W 3 minuty zjadł 700 gramów rogali

Ponad tysiąc mieszkańców wielkopolskiego
Jarocina przyglądało się po południu zmaganiom
zawodników rywalizujących w 3. Mistrzostwach Polski w Jedzeniu
Rogali Marcińskich. Od kilku lat patronem tego 750-letniego miasta
jest święty Marcin.

Do konkursu zorganizowanego pod wielkim namiotem przed miejscowym ratuszem, wylosowano 14 kandydatów. Zwyciężył 31-letni mieszkaniec pobliskiej Potarzycy Karol Grabarek, który w czasie 3 minut zjadł 700 gramów rogali. Ten sam zawodnik był zwycięzcą ubiegłorocznej rywalizacji. Zjadł wtedy 675 gramów tego smakołyku.

Grabarek otrzymał w nagrodę 600 zł. Wszyscy pozostali zawodnicy otrzymali podarunki za "zajęcie dobrego miejsca".

Techniki jedzenia były różne - od próby wkładania do ust całych rogali, po drobne kęsy. Każdy z zawodników miał do dyspozycji po jednym kubku herbaty. Przed rozpoczęciem mistrzostw, każdy uczestnik rywalizacji musiał podpisać oświadczenie, w którym zrzekł się roszczeń, gdyby miał kłopoty z żołądkiem - powiedziała dziennikarka "Gazety Jarocińskiej", Anna Gauza.

Rogale są wypiekane z ciasta półfrancuskiego, z nadzieniem z białego maku, wanilii, mielonych daktyli, cukru, śmietany, rodzynek, masła i skórki pomarańczowej. Takiej receptury muszą przestrzegać wielkopolscy cukiernicy przy pieczeniu tego smakołyku, aby mógł on spełnić zaszczytne miano rogala marcińskiego.

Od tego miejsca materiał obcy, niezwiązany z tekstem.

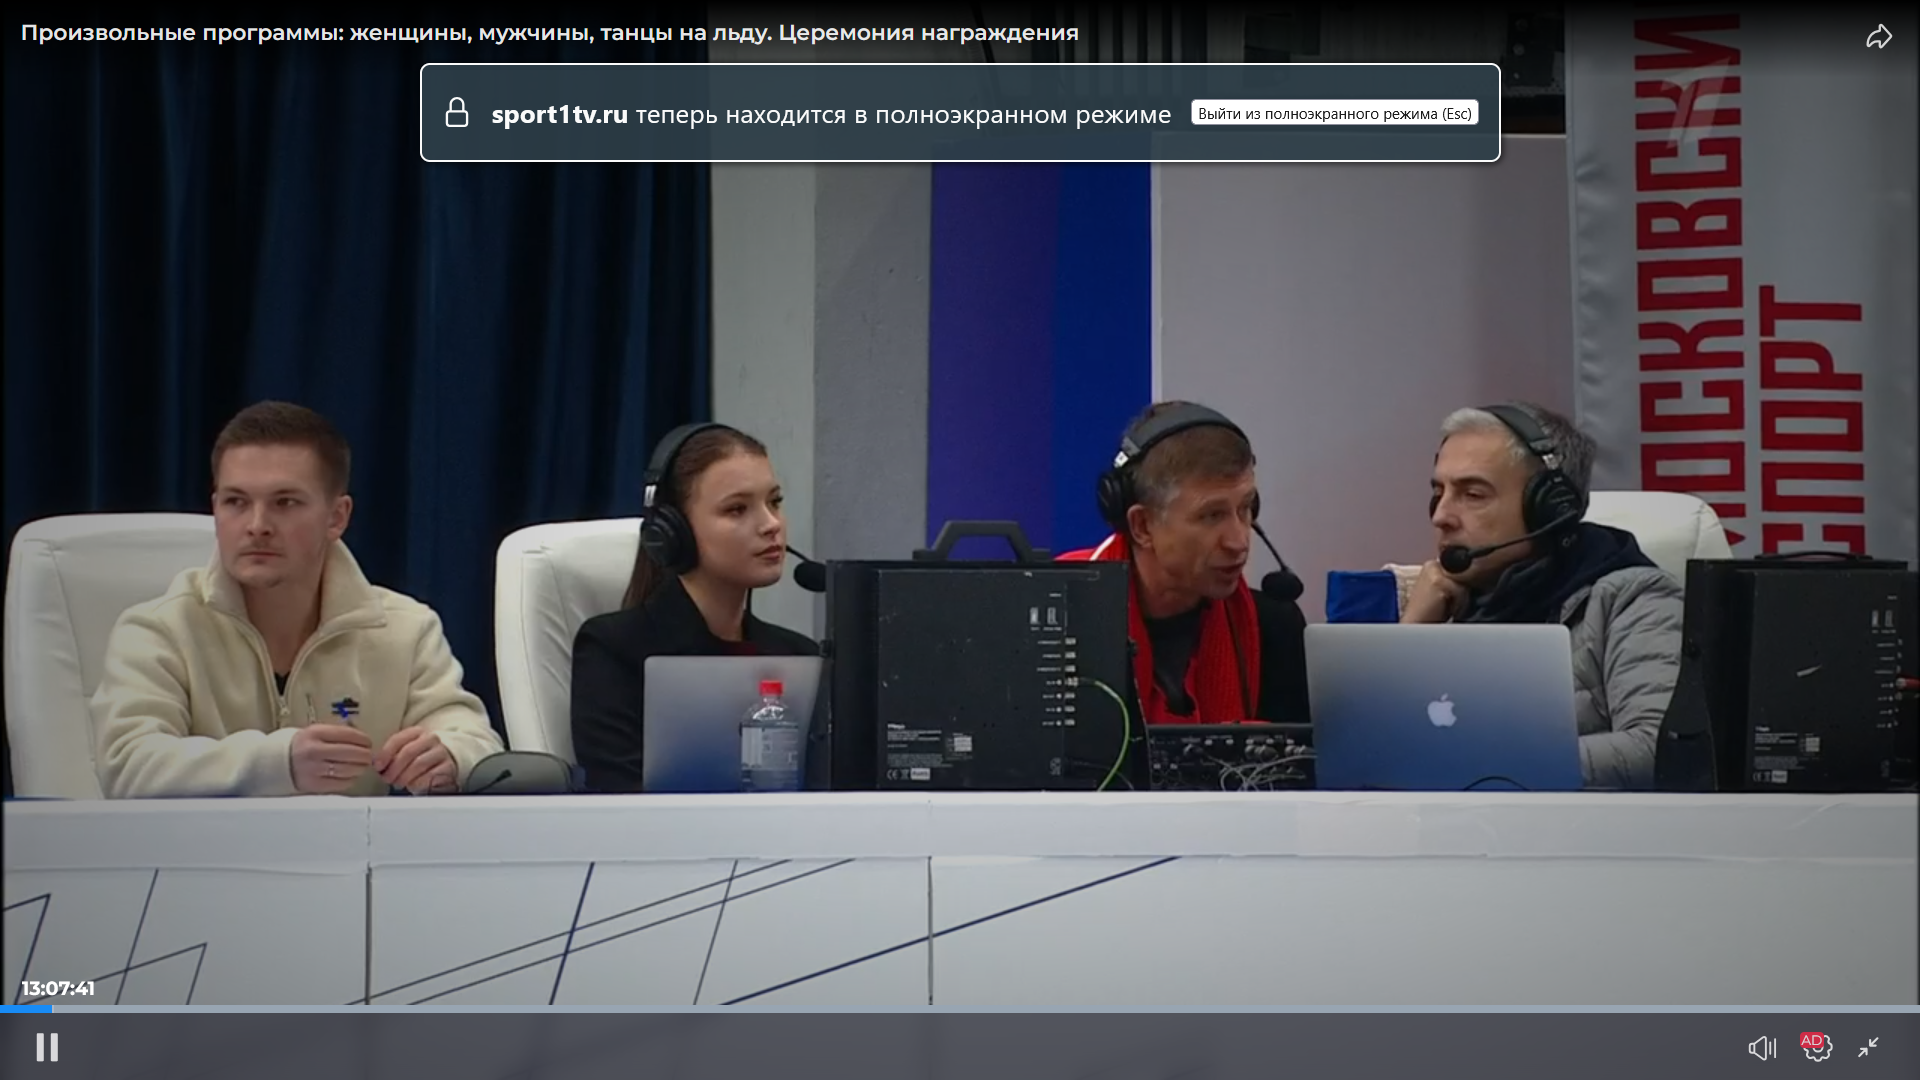Pause the video playback
The image size is (1920, 1080).
pyautogui.click(x=47, y=1047)
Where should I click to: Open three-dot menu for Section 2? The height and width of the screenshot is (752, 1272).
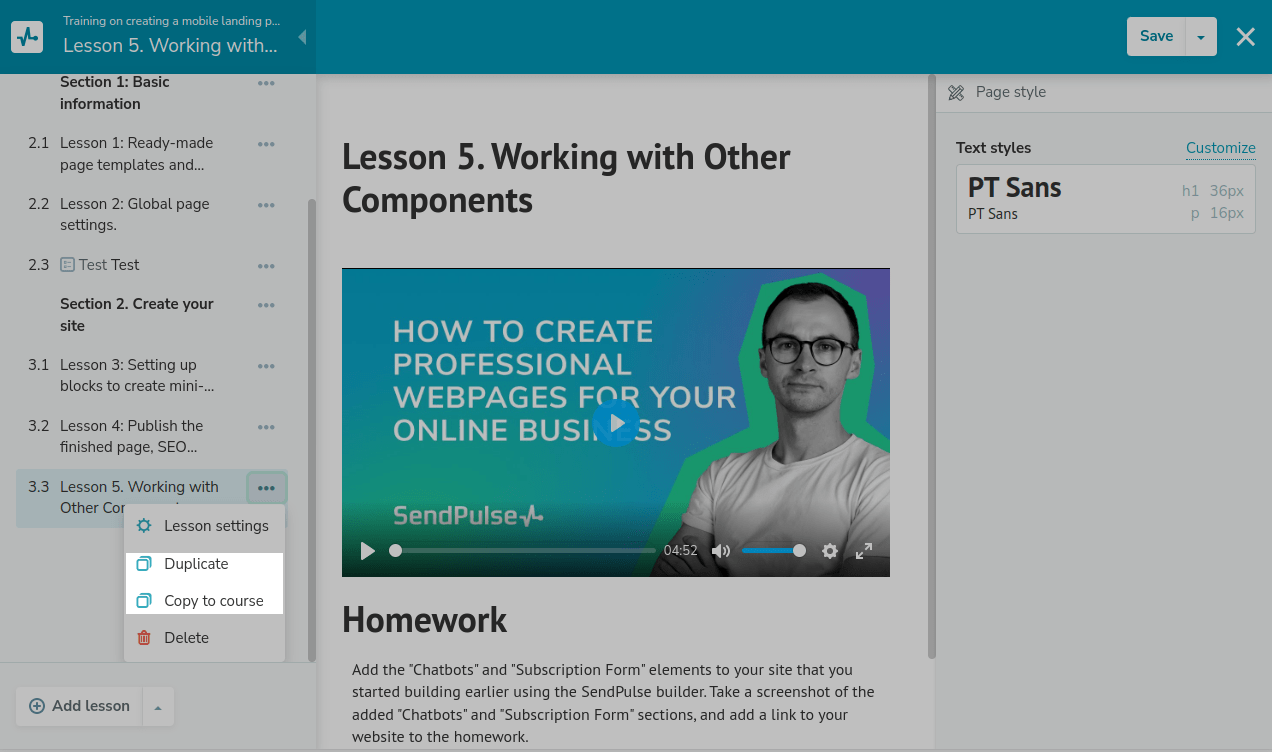coord(266,305)
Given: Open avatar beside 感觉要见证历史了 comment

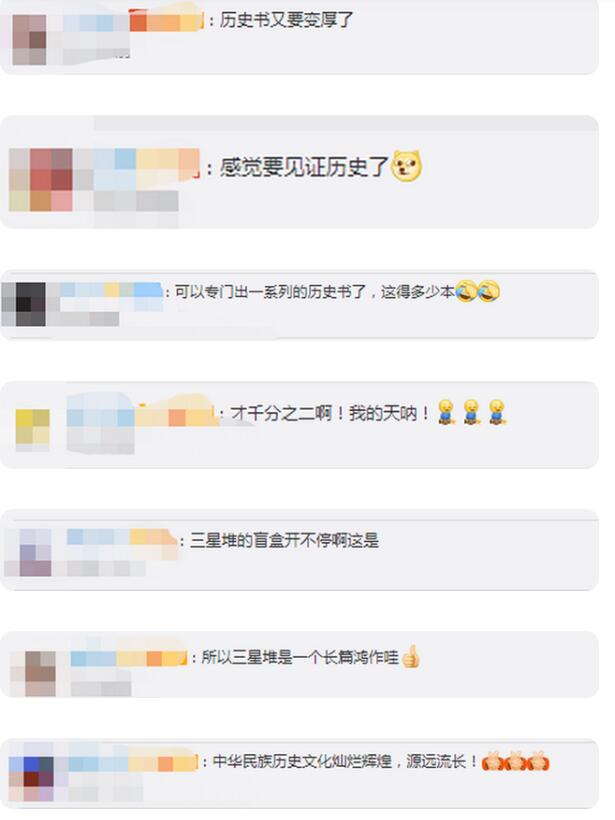Looking at the screenshot, I should point(41,180).

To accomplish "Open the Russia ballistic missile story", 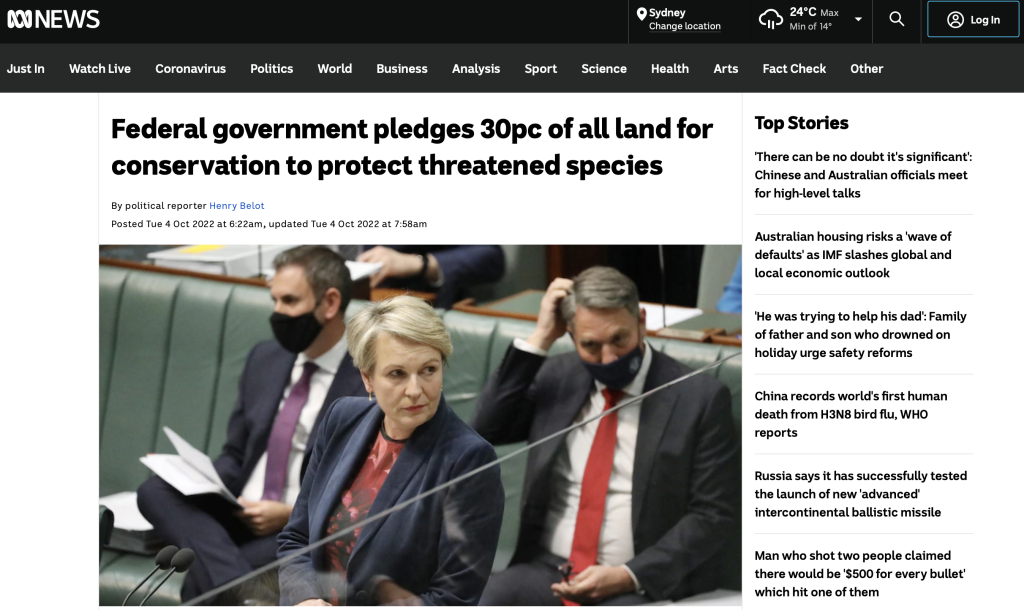I will (861, 494).
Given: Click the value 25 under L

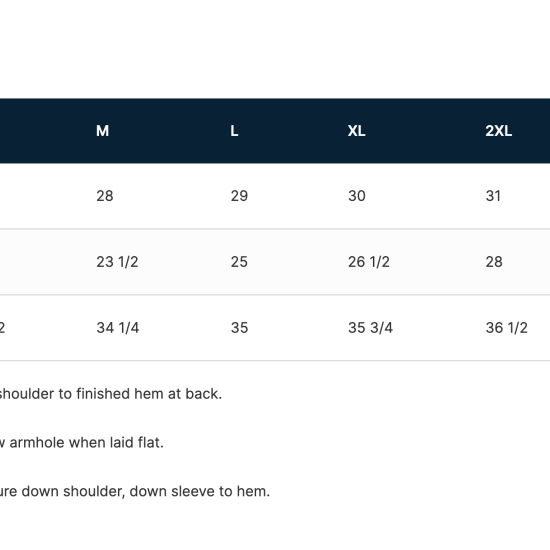Looking at the screenshot, I should (239, 262).
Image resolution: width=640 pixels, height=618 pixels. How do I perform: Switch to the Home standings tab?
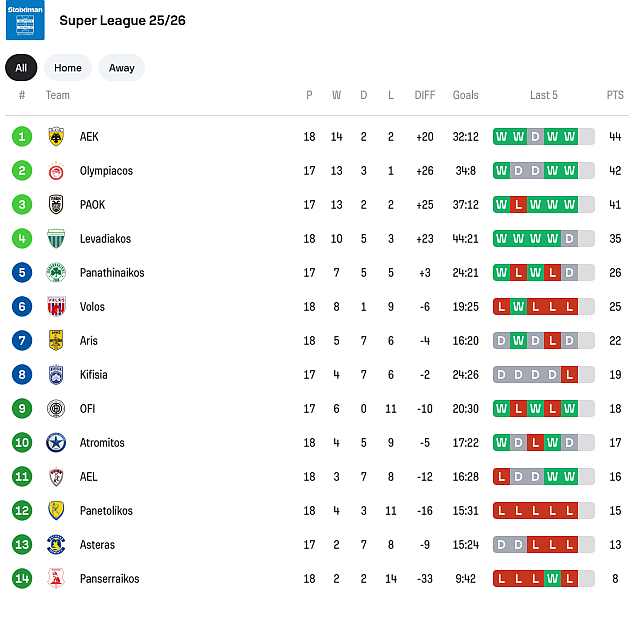(68, 68)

Największe uroczystości świętomarcińskie, połączone z obchodami Święta Niepodległości, odbywają się od 14 lat w Poznaniu. Z tej okazji wypieczono w tym roku około 400 ton tego ciasta.

Święty Marcin był jednym z najbardziej popularnych świętych w Europie. Urodził się około IV wieku. Kiedy wkroczył na czele wojsk do Amiens, oddał połowę swojej opończy proszącemu o jałmużnę żebrakowi. Następnej nocy przyśnił mu się Jezus odziany w ten płaszcz. Pod wpływem tego snu Marcin przyjął chrzest i opuścił wojsko. Jest patronem m.in. żołnierzy, oberżystów, jeźdźców, sukienników, żebraków, podróżników, więźniów i kapeluszników.